- SELECTED PASSAGE -
Take the Taking Clause -- Please


December 19, 1991|By TRB

WASHINGTON — Washington. -- The Taking Clause of the Fifth Amendment (''nor shall private property be taken for public use, without just compensation'') is not one of your more fashionable constitutional freedoms. But it has a cult following among conservatives, who see it as the vehicle for a revival of so-called economic rights. This does not mean anything so bleeding-heart as a right to food or shelter or a job. It means the right to conduct your business unmolested by the government.

The Supreme Court has a couple of Taking cases this term. By June, we should have an answer to the question hanging over the court for years. Once conservatives have a secure majority, will they be content to make good on their own rhetoric about ''judicial restraint''? Or will they use the court's power to impose their political agenda?

The legal issue is: when does government action short of actually seizing your property amount to the same thing and therefore require compensation? In one of this year's cases, a man paid $975,000 for two beachfront lots in South Carolina. Before he could put up houses, the state rezoned the lots to forbid building. The lots are now worthless. The man argues, with some justice, that he is no better off than if the state had

bTC simply taken the land away.

- DATA LISTING -
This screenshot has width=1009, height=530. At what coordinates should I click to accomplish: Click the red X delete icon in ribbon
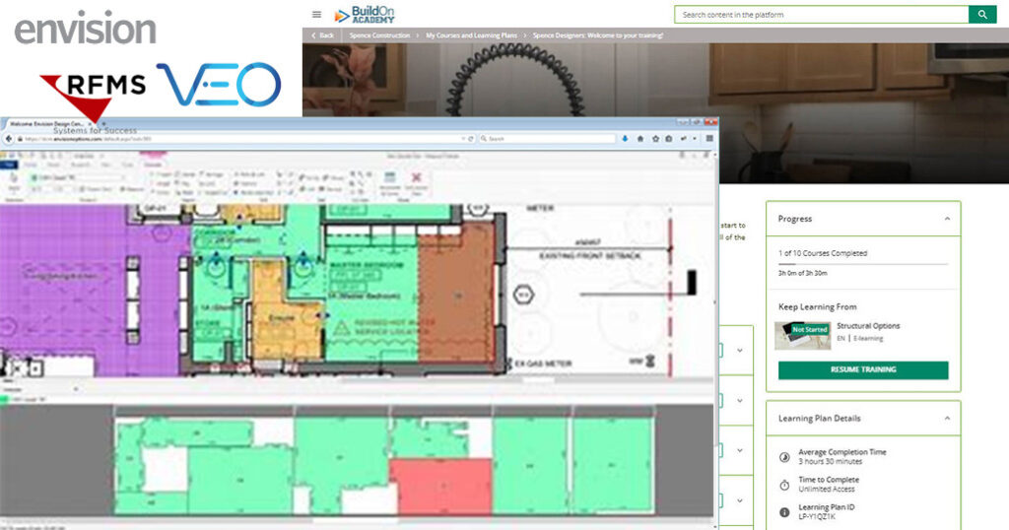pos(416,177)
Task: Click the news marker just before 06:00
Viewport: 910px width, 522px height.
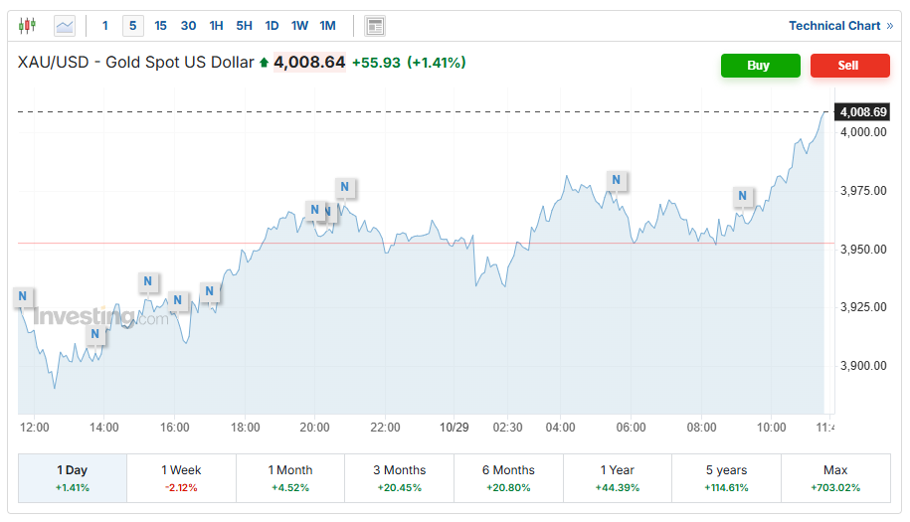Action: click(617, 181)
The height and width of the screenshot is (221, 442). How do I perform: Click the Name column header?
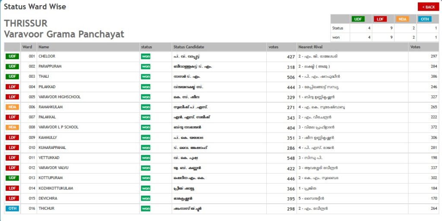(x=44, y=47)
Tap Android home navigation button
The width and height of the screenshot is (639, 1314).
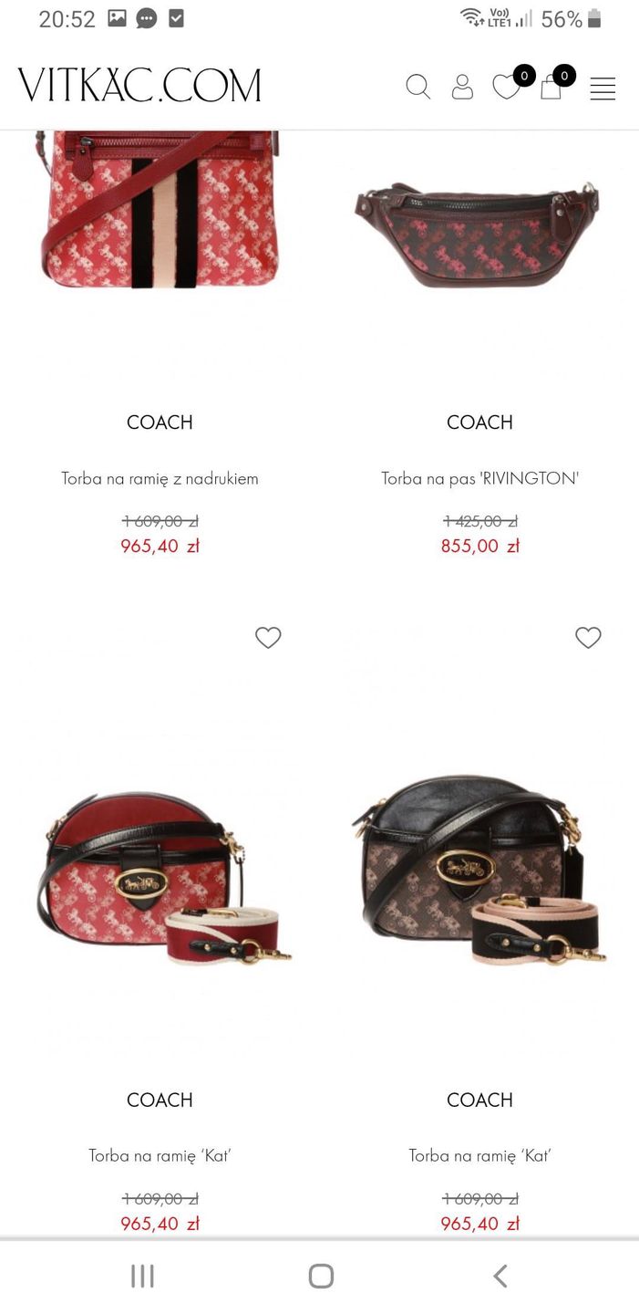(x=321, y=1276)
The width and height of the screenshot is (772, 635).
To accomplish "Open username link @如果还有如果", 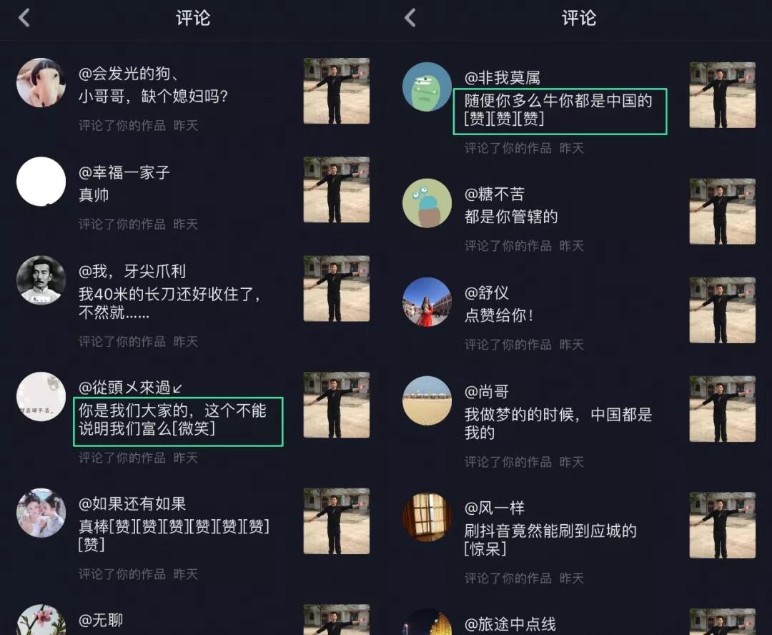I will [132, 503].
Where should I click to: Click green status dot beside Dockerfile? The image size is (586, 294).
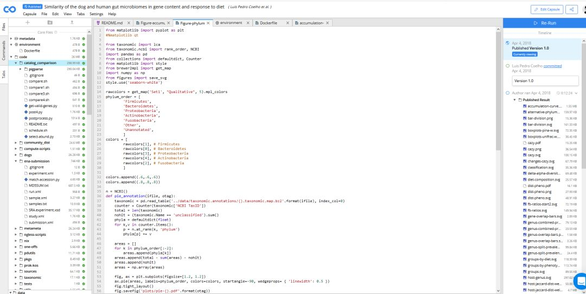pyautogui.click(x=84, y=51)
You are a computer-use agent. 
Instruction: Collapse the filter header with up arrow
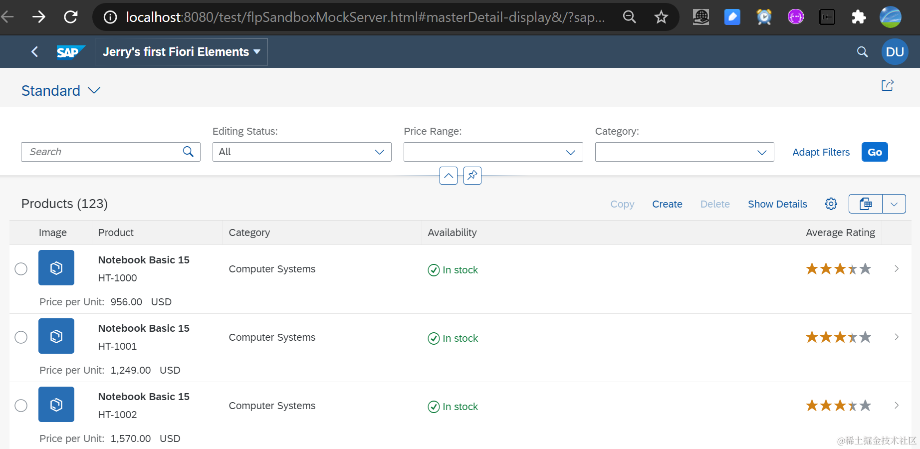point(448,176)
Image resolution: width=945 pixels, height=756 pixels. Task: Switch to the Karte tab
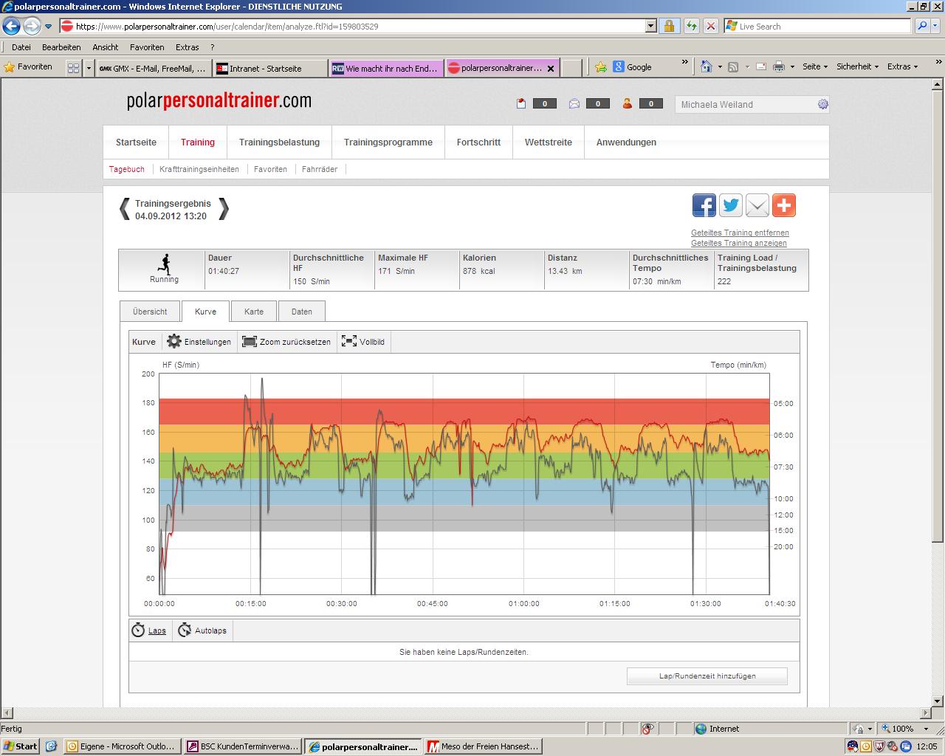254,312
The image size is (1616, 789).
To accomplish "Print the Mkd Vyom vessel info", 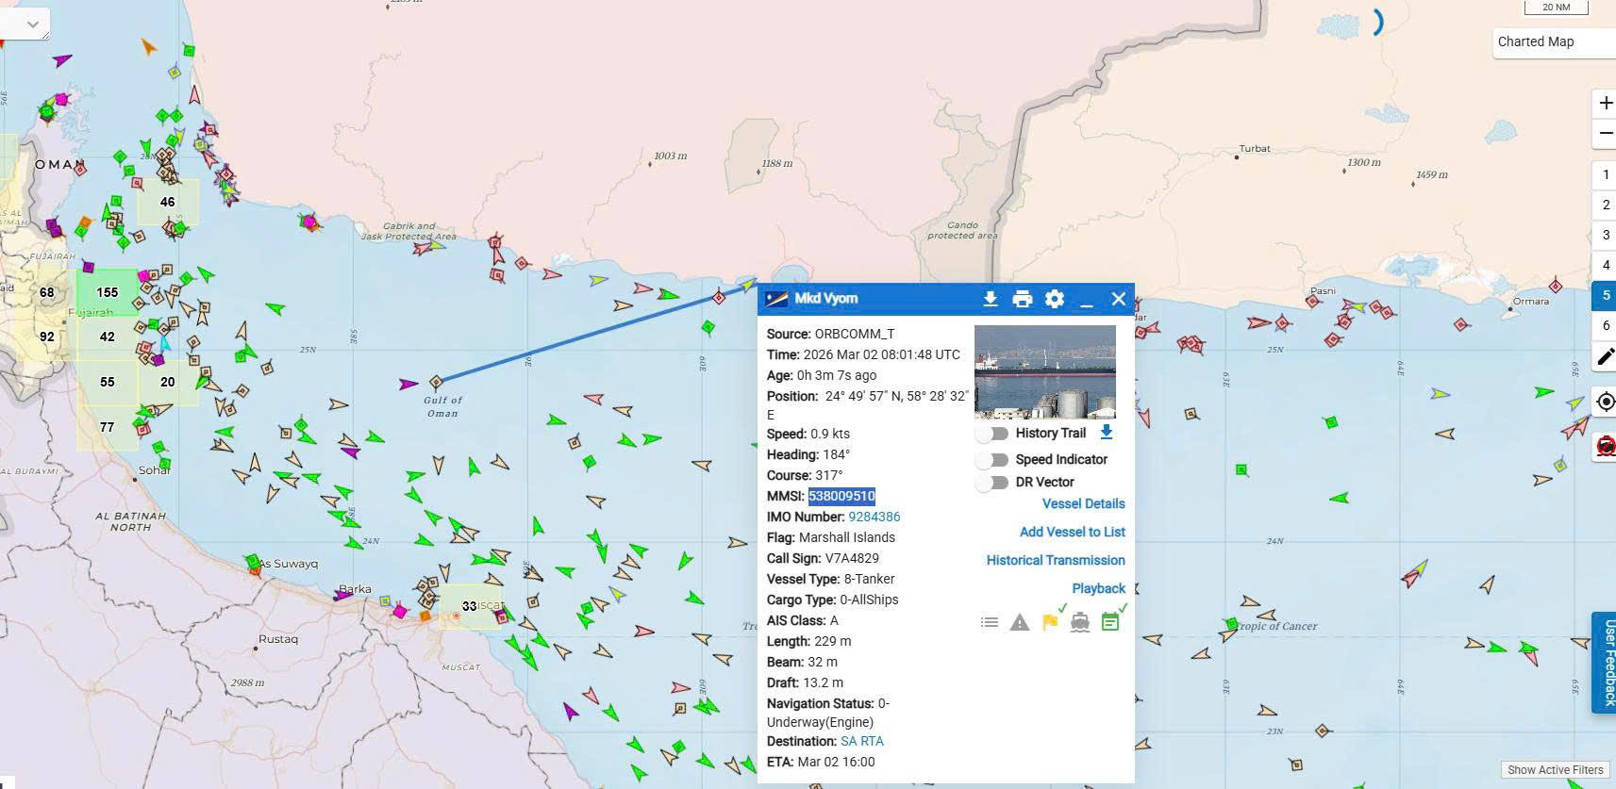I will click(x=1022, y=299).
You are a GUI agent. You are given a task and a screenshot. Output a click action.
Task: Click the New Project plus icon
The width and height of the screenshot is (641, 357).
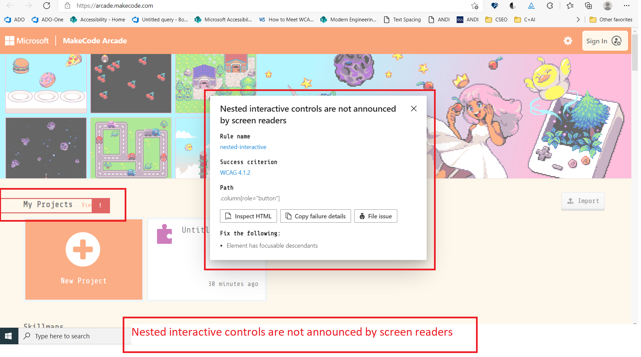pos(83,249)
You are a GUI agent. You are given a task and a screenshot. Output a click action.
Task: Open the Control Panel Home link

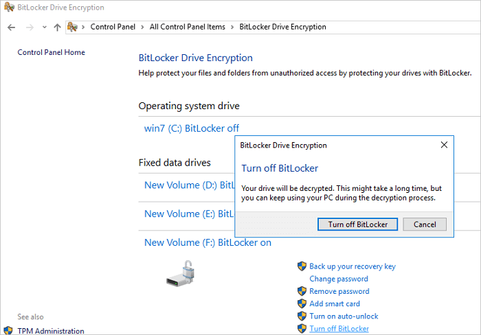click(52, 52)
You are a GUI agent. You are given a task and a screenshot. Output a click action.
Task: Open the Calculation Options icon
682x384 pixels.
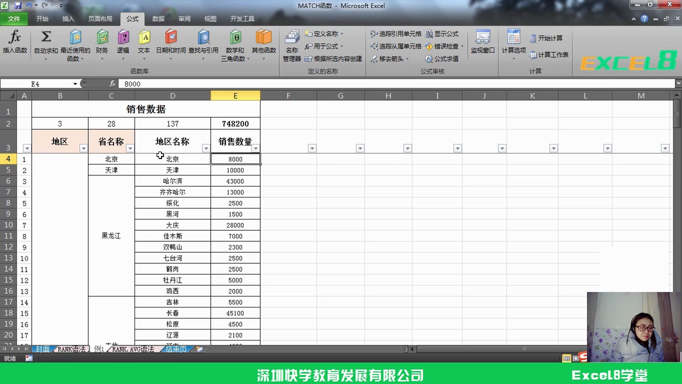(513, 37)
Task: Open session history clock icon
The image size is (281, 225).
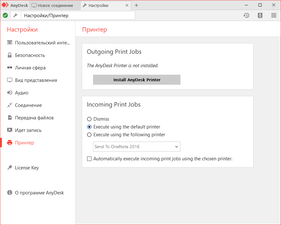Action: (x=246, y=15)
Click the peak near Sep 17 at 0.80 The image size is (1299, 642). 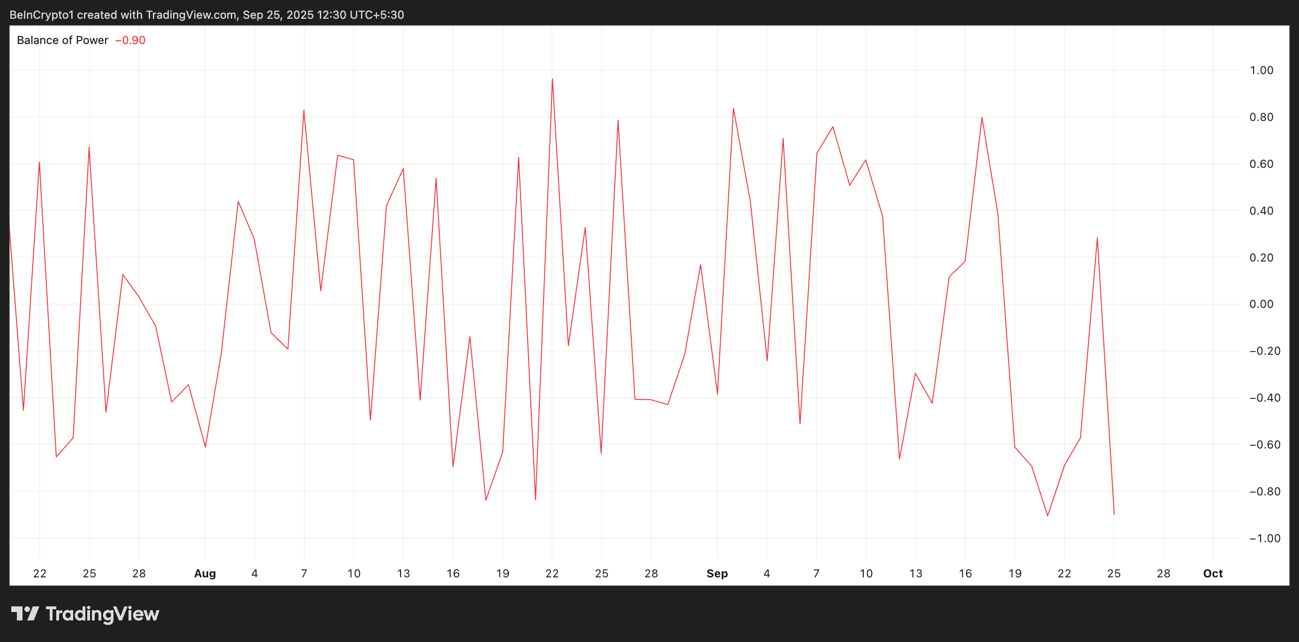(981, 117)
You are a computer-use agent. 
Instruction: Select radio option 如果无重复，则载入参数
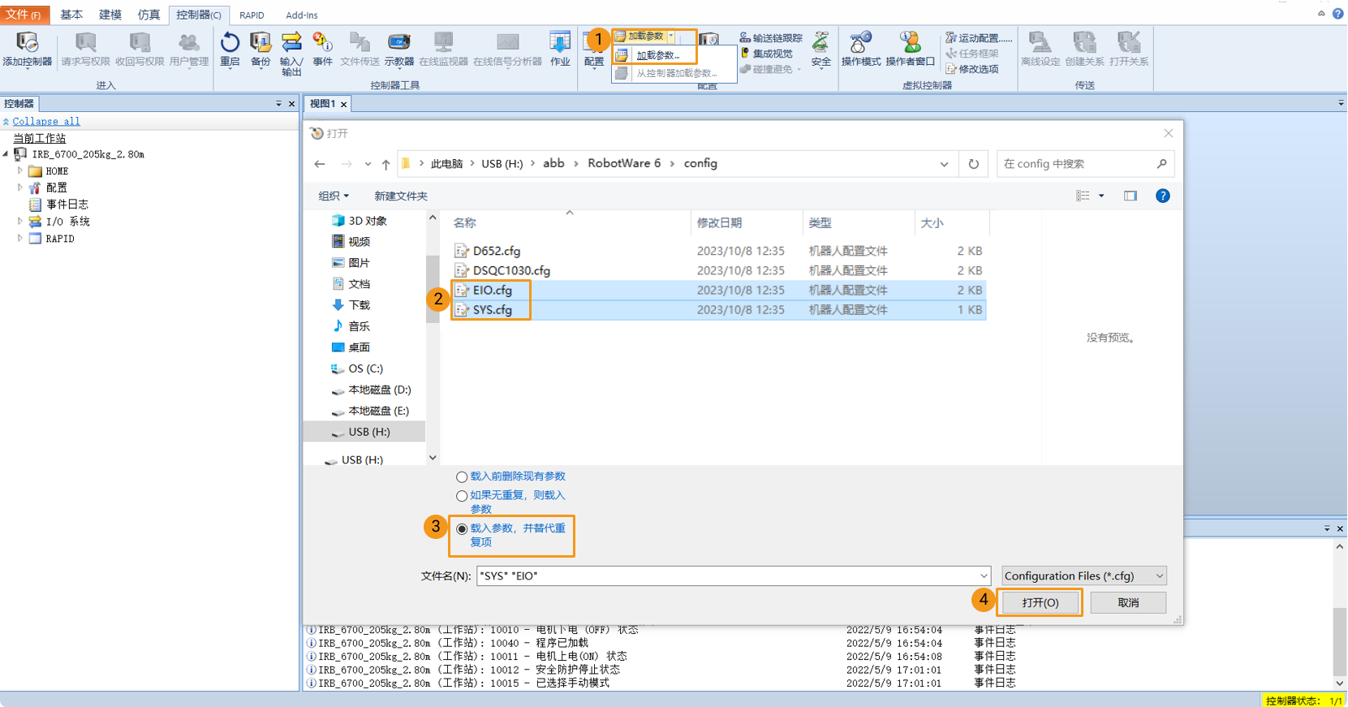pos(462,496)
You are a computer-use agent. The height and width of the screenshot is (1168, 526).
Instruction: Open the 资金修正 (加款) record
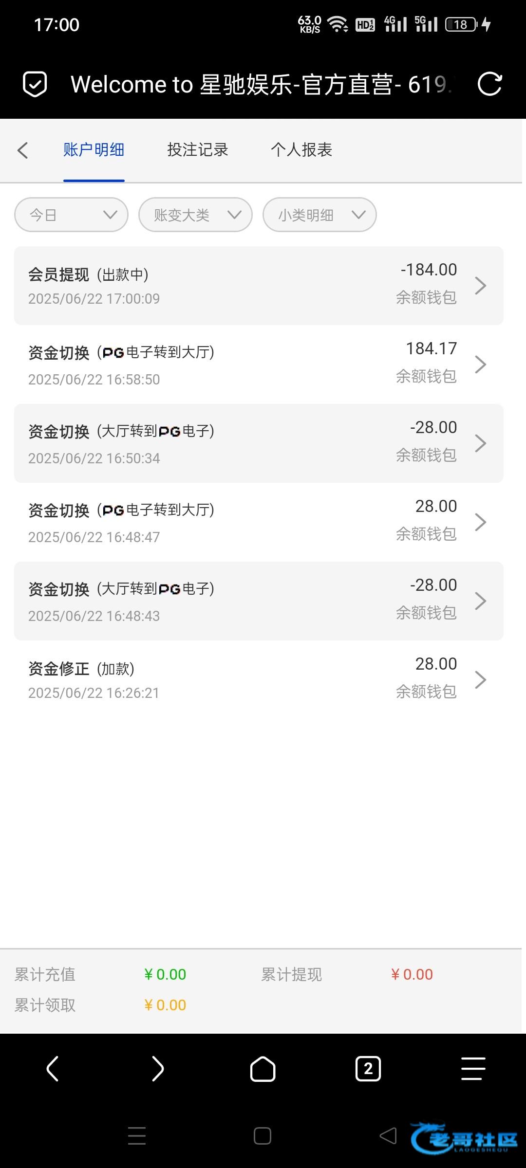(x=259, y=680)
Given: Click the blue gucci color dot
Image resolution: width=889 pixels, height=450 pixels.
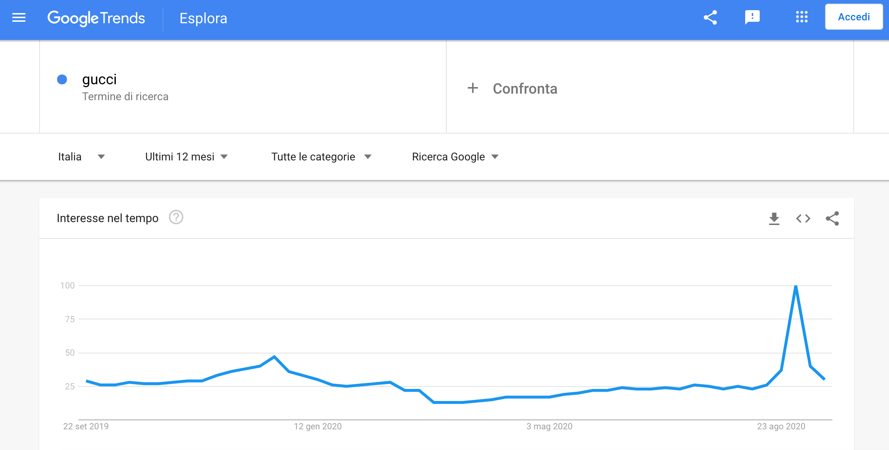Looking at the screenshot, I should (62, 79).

- OBJECTIVE 1 -
Answer these about the column on the Taking Clause:
(a) Which amendment contains the Taking Clause?
(b) By what month does the column expect the Supreme Court to answer the question hanging over it?
(c) How much did the man pay for the two beachfront lots in South Carolina?
- OBJECTIVE 2 -
Carry on the column on the Taking Clause from its last sentence.
The data are separate material, unrelated to the column on the Taking Clause.

- TASK ANSWER 1 -
(a) The Fifth Amendment.
(b) June.
(c) $975,000.

- TASK ANSWER 2 -
This is an especially sympathetic case. But logically, the owner is no worse off than if, say, he'd owned four lots and a zoning change had halved their value. If the government takes one of your 10 acres, no one has trouble seeing that as a ''taking,'' even though you have nine acres left. How is it different if the government reduces the value of all 10 acres by one-tenth?

As University of Chicago law professor Richard Epstein argues in his 1985 book, ''Takings,'' any government action that reduces private property's value can be defined as a total deprivation of something. Law students are taught that property ownership is a ''bundle of rights.'' If a person is told he can't build above a certain height, he has been denied ''air rights'' just as completely as if air rights were all he owned.

Mr. Epstein is the godfather of the Taking Revival. Senator Joe Biden, D-Del., waved a copy of ''Takings'' with alarm in the Clarence Thomas hearings. But Mr. Epstein's thinking is actually more of a problem for Taking Clause enthusiasts than for skeptics. Mr. Epstein sees most of what the government now does as a violation of the Taking Clause: progressive taxation, all Social Security and welfare programs, virtually all regulations, in short any action by the government that burdens some citizens more than others. Most Taking cultists don't go so far. But Mr. Epstein's logic is rigorous. By contrast his half-hearted followers have no logical explanation for why they don't follow him over the cliff.

It used to be conservatives who argued that constitutional provisions should be interpreted modestly and in line with the original understanding of the framers. One such modest interpretation of the Taking Clause would be that it applies only to actual, physical seizures of property by eminent domain. That is what the framers had in mind by ''taking.'' Anything else is metaphor. And once you enter the land of metaphor, you are on your way toward Epsteinism.

Good liberals must take the Bill of Rights seriously, including the parts that are inconvenient. The Taking Clause, like the Second Amendment, is one of these.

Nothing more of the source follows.